NuvaRing is a popular internal birth control device, which was approved by the Food and Drug Administration (FDA) in 2001 and marketed and sold by subsidiaries of Merck, Organon USA Inc. and Schering-Plough. Currently, over a thousand NuvaRing lawsuits have been filed around the country alleging that female users of the medical contraceptive suffered serious side effects as a result of using the NuvaRing birth control.
In October 2011, the FDA published a study revealing that NuvaRing raised the risk of blood clots, including deep venous thrombosis (DVT) and pulmonary embolism (PE) by 56% when compared to older birth control pills. The authors of the report concluded that the device was linked to “a significantly higher risk of VTE relative to low-estrogen comparators.”
Researchers have long suspected the risk of NuvaRing side effects involving blood clots. A study published on May 10, 2012 in the British Medical Journal described a 10-year investigation that began in 2001. The study revealed that women who used a vaginal ring had a 6.5 times higher risk for developing blood clots compared to non-users of hormonal contraception of the same age. As published on February 28, 2012 in Merck & Co., Inc. form 10-K annual report for the fiscal year 2011, approximately 950 NuvaRing lawsuits were pending as of December 31, 2011. The plaintiffs seek damages for injuries allegedly sustained from their NuvaRing use, including some alleged deaths, heart attacks and strokes.
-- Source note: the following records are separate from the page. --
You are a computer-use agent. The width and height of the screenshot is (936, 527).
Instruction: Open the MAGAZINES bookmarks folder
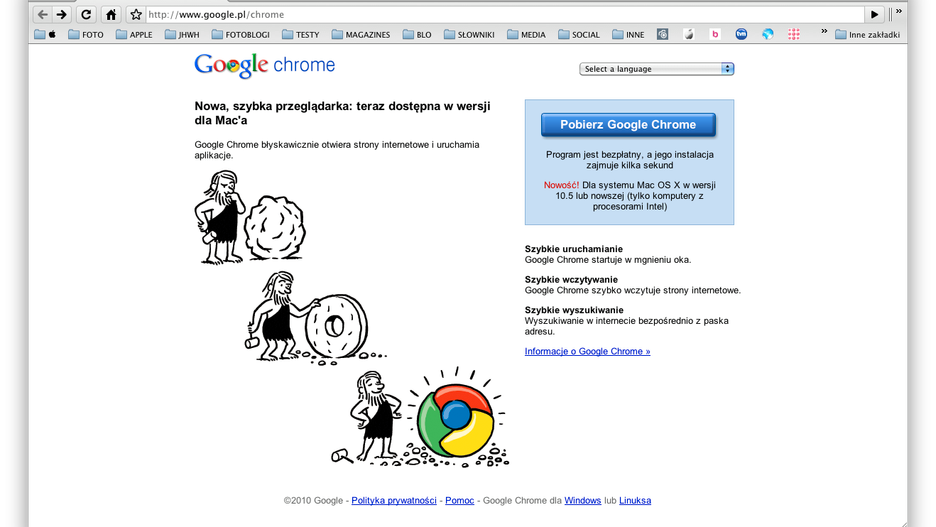tap(361, 35)
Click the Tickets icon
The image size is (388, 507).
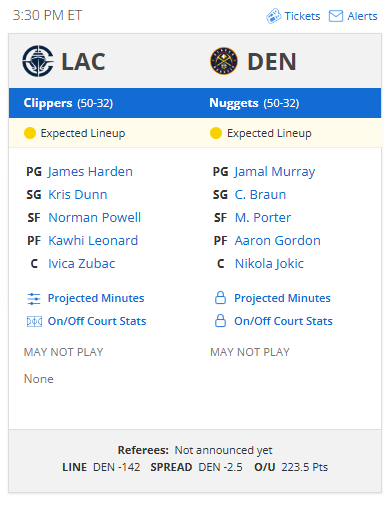273,16
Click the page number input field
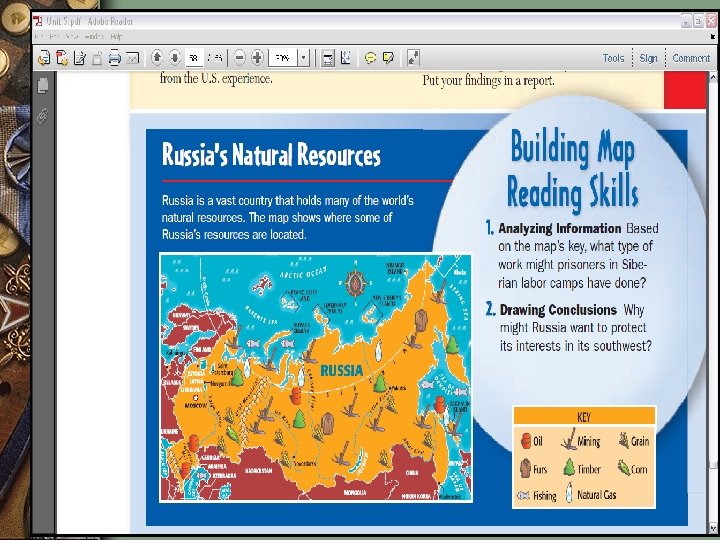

Many women using this form of contraceptive have developed blood clots in their legs (DVT). The biggest danger with DVT is that clots might break free of the blood vessels, and travel to the lungs. This causes a pulmonary embolism, a potentially fatal event.
A growing number of women have reported developing blood clots after using NuvaRing. Some have suffered from pulmonary embolism, stroke, and cardiac problems. Nearly 1,000 NuvaRing lawsuit complaints had already been filed against the manufacturer by the end of 2011.